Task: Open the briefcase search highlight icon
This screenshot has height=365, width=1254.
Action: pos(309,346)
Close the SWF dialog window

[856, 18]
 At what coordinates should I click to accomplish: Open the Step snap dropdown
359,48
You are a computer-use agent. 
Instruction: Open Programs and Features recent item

• • • •

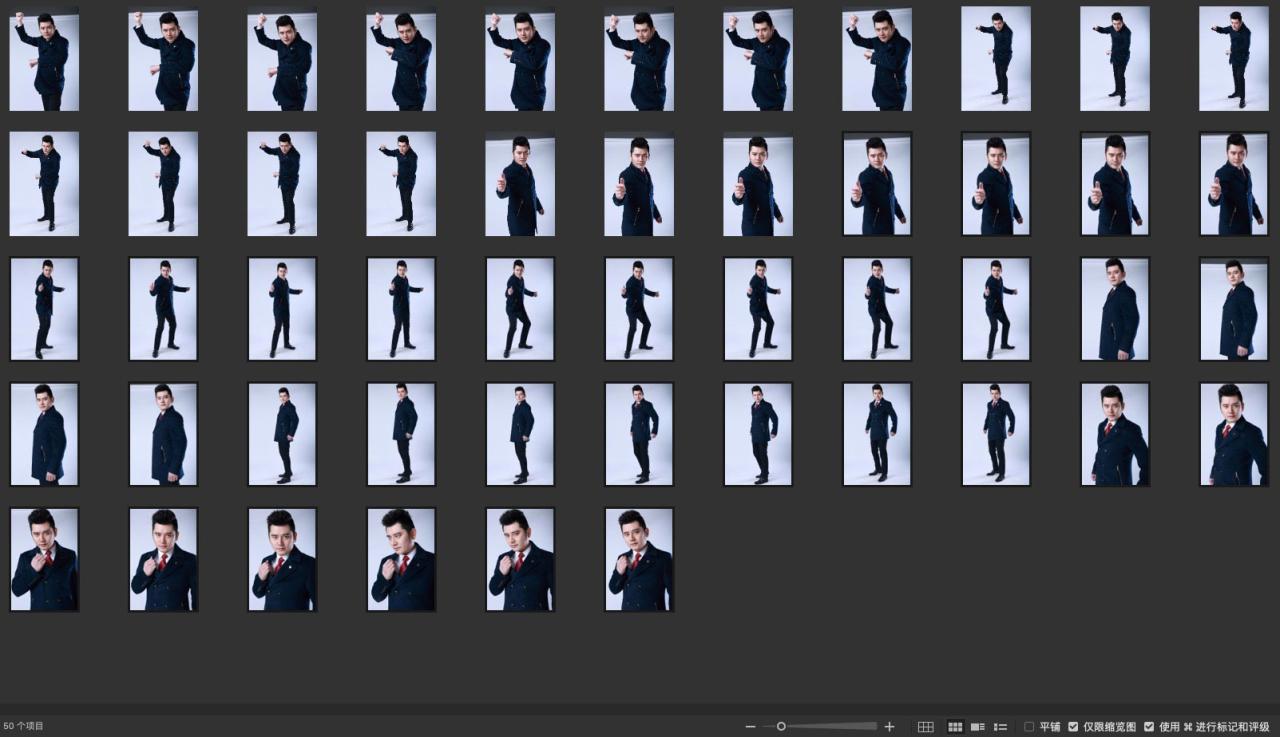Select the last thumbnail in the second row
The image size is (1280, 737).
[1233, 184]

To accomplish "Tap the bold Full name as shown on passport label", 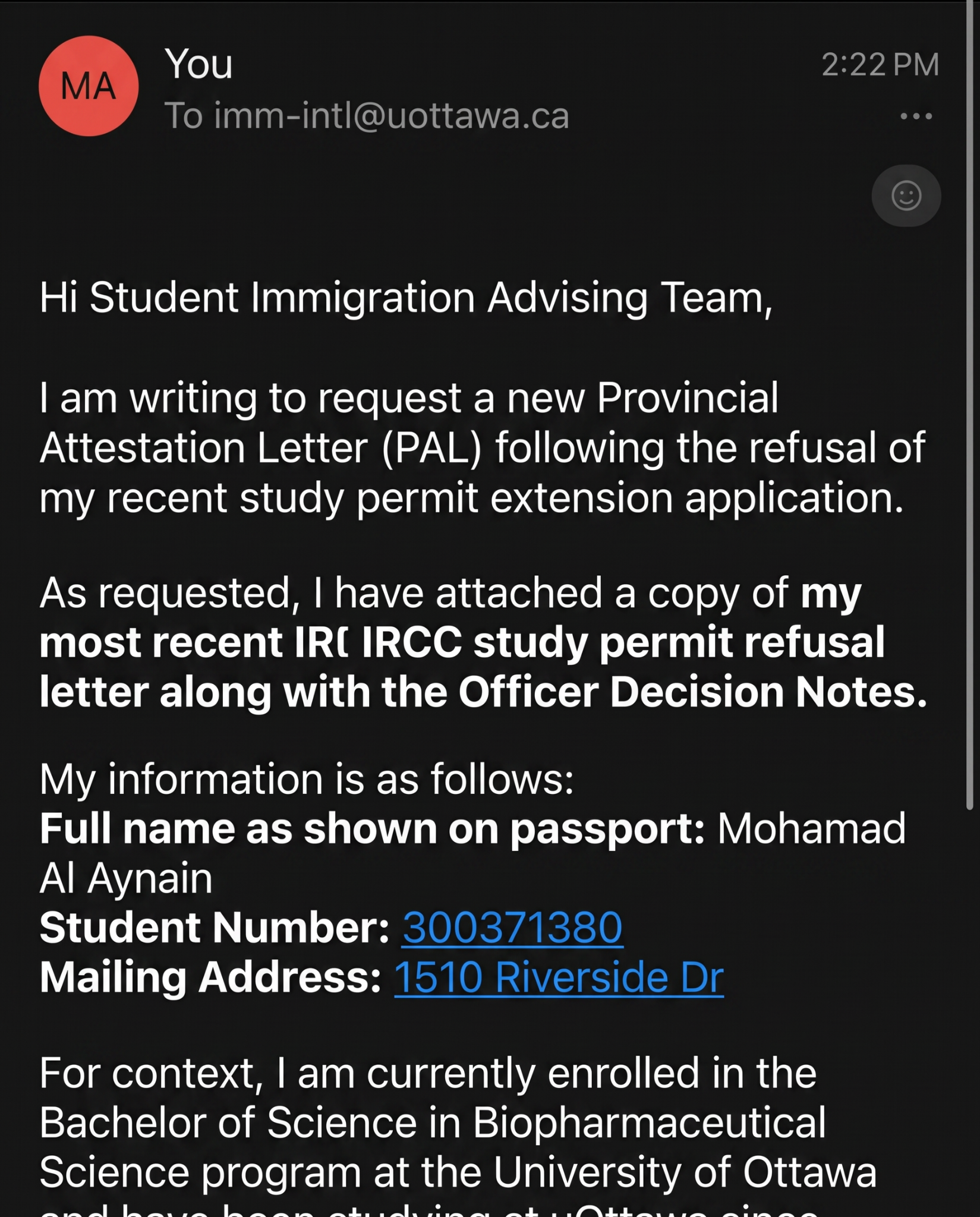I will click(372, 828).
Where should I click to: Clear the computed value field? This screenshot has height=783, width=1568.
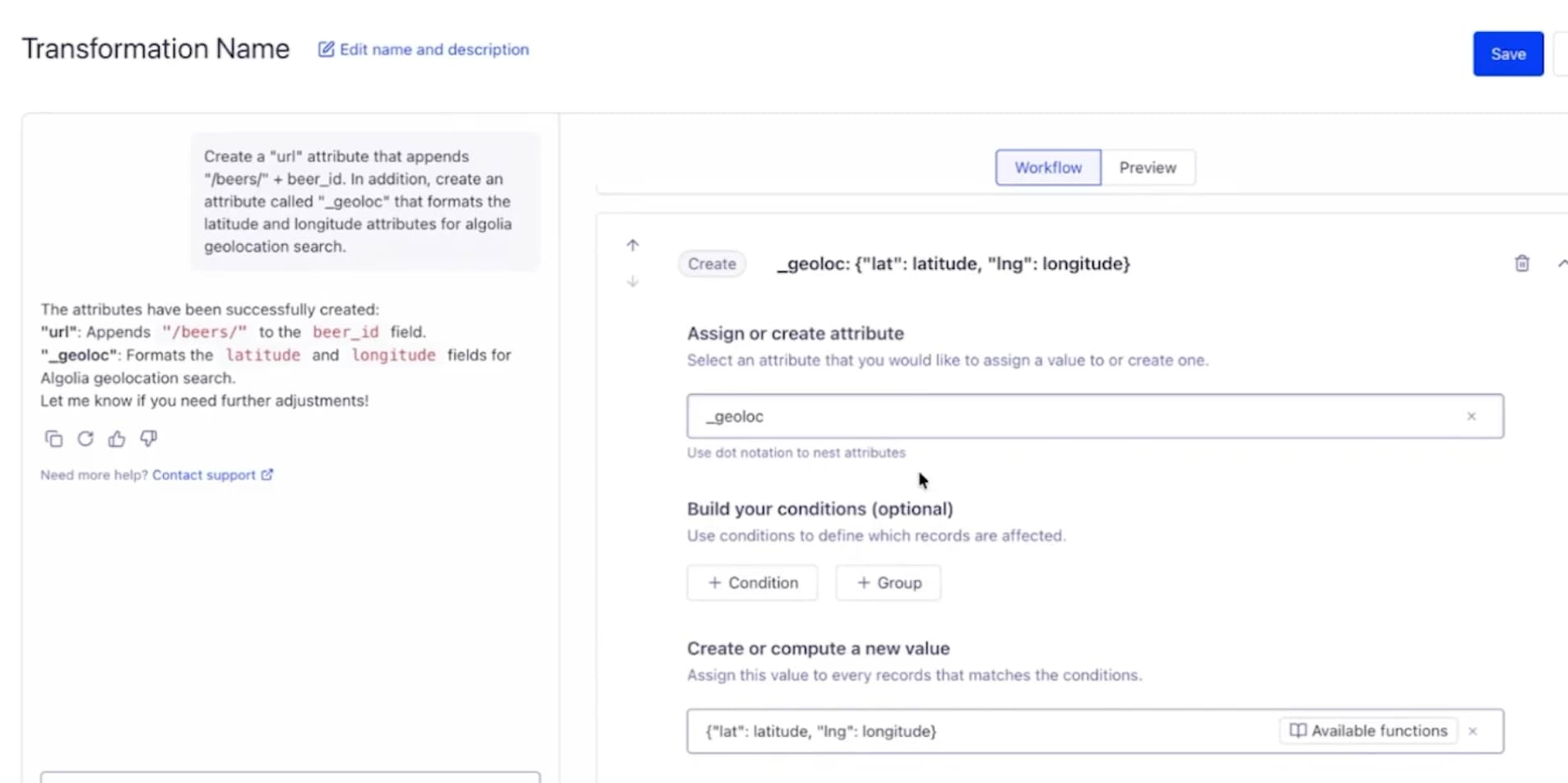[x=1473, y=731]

• • • •

- _Zu erstellen_:
Wie sehen die Zeilen der Daten als JSON-Liste von Strings aus, beginnend mit der Zeile, die „You are a computer-use agent.“ enthält, und endend mit der Zeile, die „Instruction: Open Programs“ enthält, beide einschließlich? Nimm je Zeile einen String und lass Leerzeilen weg.

- _Lösung_:
[
  "You are a computer-use agent. ",
  "Instruction: Open Programs and Features recent item"
]